Minimally Invasive Stabilisation Surgery

When intersegmental instability is the cause of symptoms, stabilisation surgery may be required. Minimally invasive techniques involve smaller incisions, less muscle damage, and faster recovery.

Unique Expertise

Dr. Szövérfi is the only surgeon performing minimally invasive TLIF at the National Center for Spinal Disorders. This technique results in significantly less tissue damage compared to traditional open surgery.

Minimálisan invazív gerinc stabilizációs műtét — intraoperatív felvétel
Minimally invasive TLIF: the tubular retractor technique enables surgery while preserving surrounding muscles

When is Stabilisation Needed?

Degeneration of the lumbar discs and the resulting abnormal motion (instability) can lead to overgrowth of the tissues connecting the vertebrae. When intervertebral instability rather than stenosis is the source of symptoms, stabilisation techniques may be required.

The essence of the surgery is temporary internal fixation and bone graft placement. After bony fusion is achieved, the internal fixation no longer has an active role but does not need to be removed.

Indications for Urgent Surgery

  • Intractable pain unresponsive to medication
  • Lower extremity paralysis
  • Cauda equina syndrome — bowel and bladder dysfunction

Indications for Elective Surgery

  • Failure of conservative treatment
  • Chronic pain syndrome
  • Significant instability on imaging (CT, MRI, X-ray)

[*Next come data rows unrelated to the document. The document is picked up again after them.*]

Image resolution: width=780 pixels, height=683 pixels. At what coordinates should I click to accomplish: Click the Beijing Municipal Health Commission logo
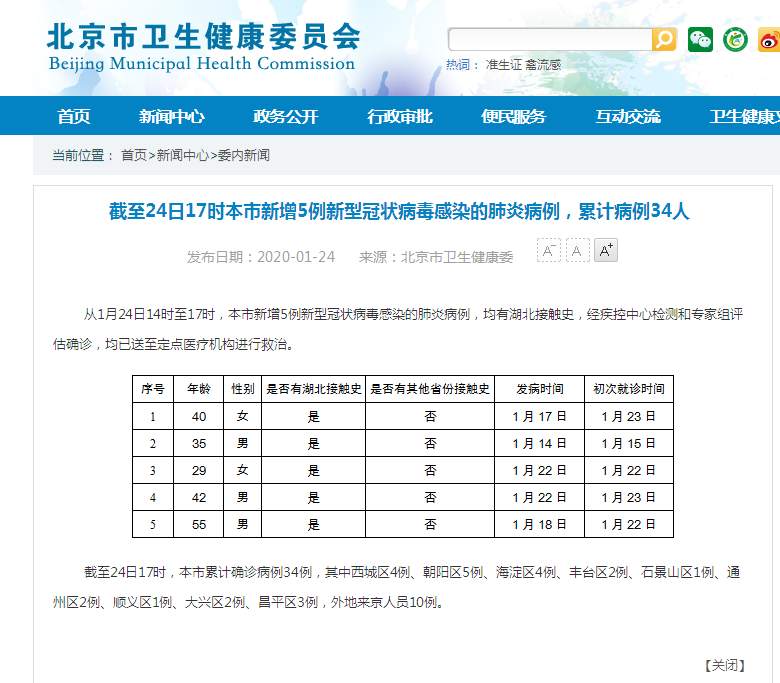click(202, 45)
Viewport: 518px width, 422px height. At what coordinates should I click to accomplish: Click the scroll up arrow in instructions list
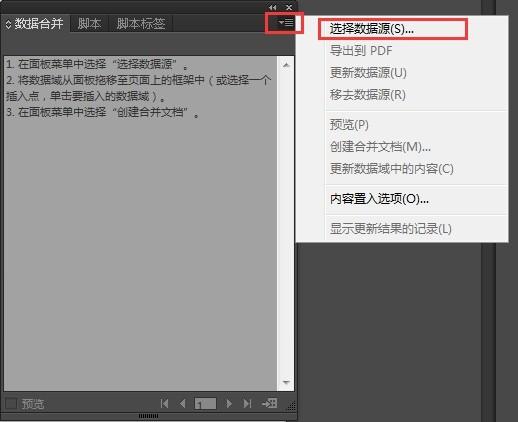[x=286, y=65]
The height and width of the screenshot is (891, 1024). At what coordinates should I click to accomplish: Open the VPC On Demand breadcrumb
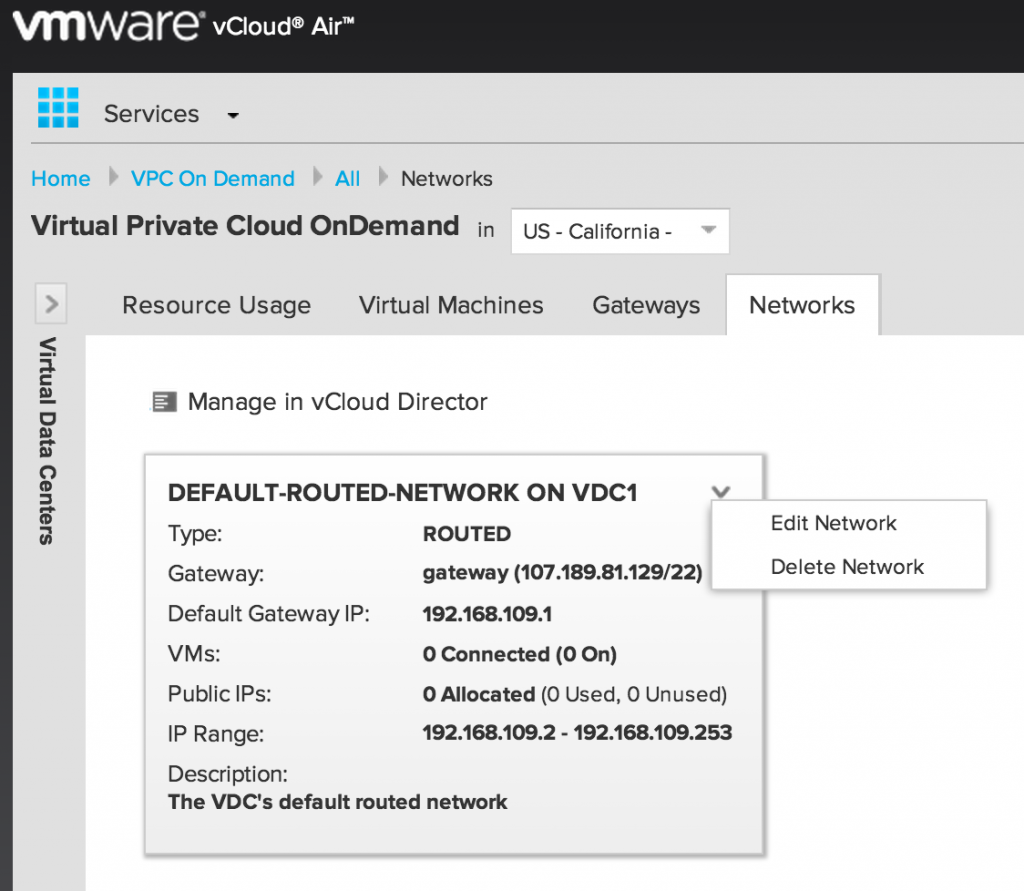[x=213, y=179]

Traditional vs. Minimally Invasive Approach

Traditional Open TLIF

  • 10–15 cm skin incision
  • Stripping of muscles from the spine
  • Greater blood loss
  • Longer hospital stay
  • Longer recovery time

Minimally Invasive TLIF

  • Multiple small (2–3 cm) skin incisions
  • Muscle dilation, not stripping
  • Less blood loss
  • Shorter hospital stay
  • Faster return to daily life

Clinical outcomes — pain reduction and fusion rates — are identical between the two techniques. The advantage of the minimally invasive approach lies in less tissue damage and faster recovery.

Surgical Techniques

MI-TLIF — Minimally Invasive Transforaminal Lumbar Interbody Fusion

The spine is accessed through multiple small incisions using a tubular retractor. A foraminectomy is performed on one side, and the disc is removed next to the nerve root. A spacer (PEEK or titanium) and bone graft are placed. Titanium screws are inserted percutaneously into the adjacent vertebrae and connected with rods.

OLIF — Oblique Lateral Interbody Fusion

The spine is accessed from the abdominal side using an oblique approach. This technique allows placement of a large spacer with minimal muscle damage. It is usually supplemented with percutaneous posterior stabilisation.

ALIF — Anterior Lumbar Interbody Fusion

The anterior spine is accessed through the lower abdominal wall via a retroperitoneal approach. This technique is suitable for treating lower lumbar segments and also allows the use of a large spacer for effective stability.